Il capostipite Valentino, figlio degli agricoltori Giuseppe Zanini, detto Picecco, e Elisabetta Pizzecco, nacque a Camino al Tagliamento (Udine) il 6 maggio 1797; in gioventù si dedicò alla lavorazione dei metalli e costruì per le chiese di Camino, Passariano e Rivolto alcuni candelieri e lampade in ottone (Fabris). Secondo una consolidata tradizione iniziò a occuparsi di organaria nel 1827, quando la chiesa del suo paese, dopo aver acquistato a Spilimbergo un piccolo organo antico, glielo affidò per un ampliamento; Valentino aggiunse i Contrabbassi, i Flauti e altri registri «senza aver avuto istradamenti elementari all’arte» (Marcuzzi). Dopo alcuni anni di studio e approfondimento delle tecniche costruttive realizzò il suo primo organo, montato nell’autunno 1834 nella parrocchiale di Ciconicco. Seguirono altri strumenti di maggiori dimensioni, alcuni dei quali trovarono gli elogi della stampa locale e nazionale (Cordenons 1844, Talmassons 1850, S. Giacomo a Udine 1854). Verso la metà del XIX secolo le richieste della committenza s’intensificarono e in bottega vennero in aiuto i figli Giuseppe (1822-1907) e Pietro (1838-1928). Dopo il 1866 Valentino si trasferì con il figlio Pietro a Gradisca d’Isonzo e qui rimase alcuni anni; ritornato al paese d’origine, vi morì il 14 gennaio 1887. Costruì una sessantina di organi, oltre a diversi ingrandimenti e numerosi restauri, rimanendo sempre legato alla scuola veneta in particolare callidiana, pur inserendo nel tempo alcuni elementi di modernità con apporti della scuola lombarda. ... leggi Stando a quanto viene riportato nel suo annuncio funebre costruì anche pianoforti, ma tali strumenti sono andati perduti.
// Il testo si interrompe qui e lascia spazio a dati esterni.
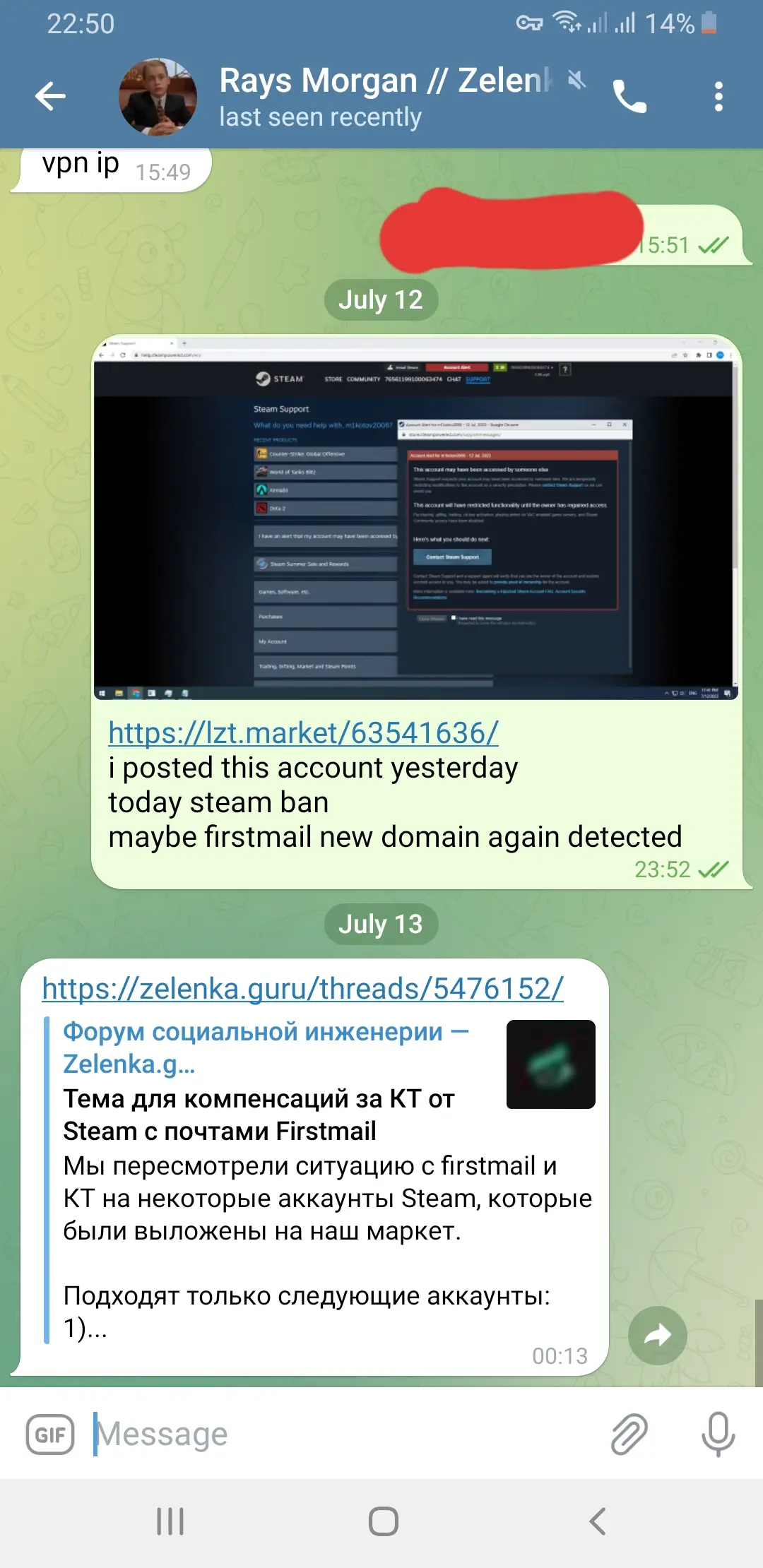
Task: Go back using the header arrow
Action: point(50,96)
Anche Pietro nei suoi primi organi (San Canzian d’Isonzo, 1874; Corona di Mariano del Friuli, 1887) rimase fedele ai dettami della tradizione classica veneta, mentre in quelli successivi (San Vito al Torre, 1895; duomo di Gradisca d’Isonzo, 1900) si adeguò alle norme prescritte dalla riforma ceciliana. Seguendo l’insegnamento paterno s’ingegnò pure in lavori di meccanica: era considerato un abile armaiolo e costruì parafulmini per chiese e campanili. Nel 1874 sposò la gradiscana Luigia Monai, dalla quale ebbe numerosi figli; di questi solamente il primogenito Valentino (nato nel 1875) lavorò con il padre. Dopo la morte di Pietro, avvenuta a Gradisca il 22 dicembre 1928, un giornale goriziano pubblicò il necrologio e così ricordò i suoi ultimi anni di vita «Scrupoloso fino all’eccesso, non seppe e non volle farsi risarcire i danni di guerra subiti come sarebbe stato giusto, e fu costretto all’inattività per mancanza di mezzi».
Beniamino (1856–1938), figlio di Giuseppe, iniziò a lavorare assieme al padre per gli organi di Canebola (1884) e di Ospedaletto (1886). Fu uno dei primi in Italia a costruire organi cromatici con pedaliera estesa a 27 note e ad adottare la cassa espressiva; a tale proposito è interessante rileggere quanto Beniamino scrive nel progetto per l’organo di Comeglians (1897): «Una cassa armonica costruita in legno, che servirà a contenere tutte le canne dell’organo, eccettuato il principale e li contrabassi; e questo servirà a fare l’effetto di crescendo, come se l’organo fosse a due tastiere». Per la sua fama, nel 1921 ottenne l’onorificenza di ufficiale dell’ordine con croce al merito dell’Accademia fisico-chimica italiana con sede a Palermo.
Con Francesco (1889–1970)
e Giuseppe (1896–1975), figli di Beniamino, la ditta Zanin intensificò la produzione, procurandosi ordinazioni anche al di fuori dell’ambito friulano-veneto; dopo il primo conflitto mondiale, con l’organo di Forgaria (1923, op. 258) iniziò la fabbricazione di strumenti a trasmissioni pneumatico-tubolari, con due/tre tastiere e pedaliera concava. Le generazioni seguenti proseguono ancor oggi l’attività, continuando a rinnovare e a perfezionare l’arte organaria nel segno della tradizione familiare.